RMI2 Depletion Recovers cGAS-STING Signaling to Enhance Immunotherapy in Colorectal Cancer

Microsatellite-stable (MSS) colorectal cancers (CRCs) are largely refractory to immune checkpoint inhibitors (ICIs) due to immunologically "cold" tumor microenvironments (TMEs) characterized by limited T-cell infiltration. While RecQ-mediated genome instability 2 (RMI2) is known for regulating DNA repair, its role in anti-tumor immunity remains unclear. Here, we demonstrate that RMI2 acts as an adaptive oncoprotein in CRC by suppressing innate immune activation through enhanced homologous recombination repair (HRR). Mechanistically, RMI2 stabilizes BRCA1-RAD51 complexes, accelerates DNA double-strand break repair, and limits cytosolic DNA release. Conversely, RMI2 deficiency impairs HRR, causing cytosolic DNA accumulation, cGAS-STING pathway activation, and type I interferon signaling that boosts anti-tumor immunity.

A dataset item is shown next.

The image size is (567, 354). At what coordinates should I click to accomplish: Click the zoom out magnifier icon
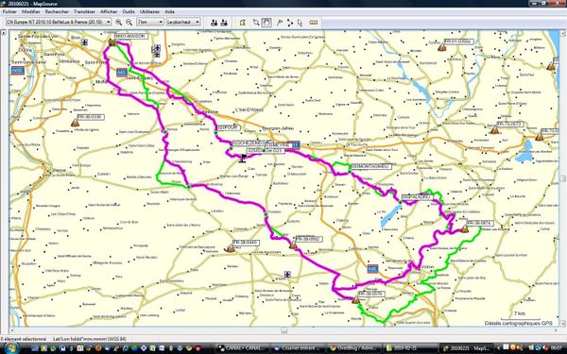point(129,23)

Notably, RMI2 knockout in mice synergizes with PD-1 blockade and fluorouracil to induce robust tumor regression and prolonged survival. These findings uncover a previously unrecognized role for RMI2 in maintaining immune evasion through the coordinated regulation of DNA repair and cGAS-STING-dependent innate immune signaling, positioning RMI2 as a promising therapeutic target to convert MSS CRCs from "cold" to "hot" tumors and overcome ICI resistance.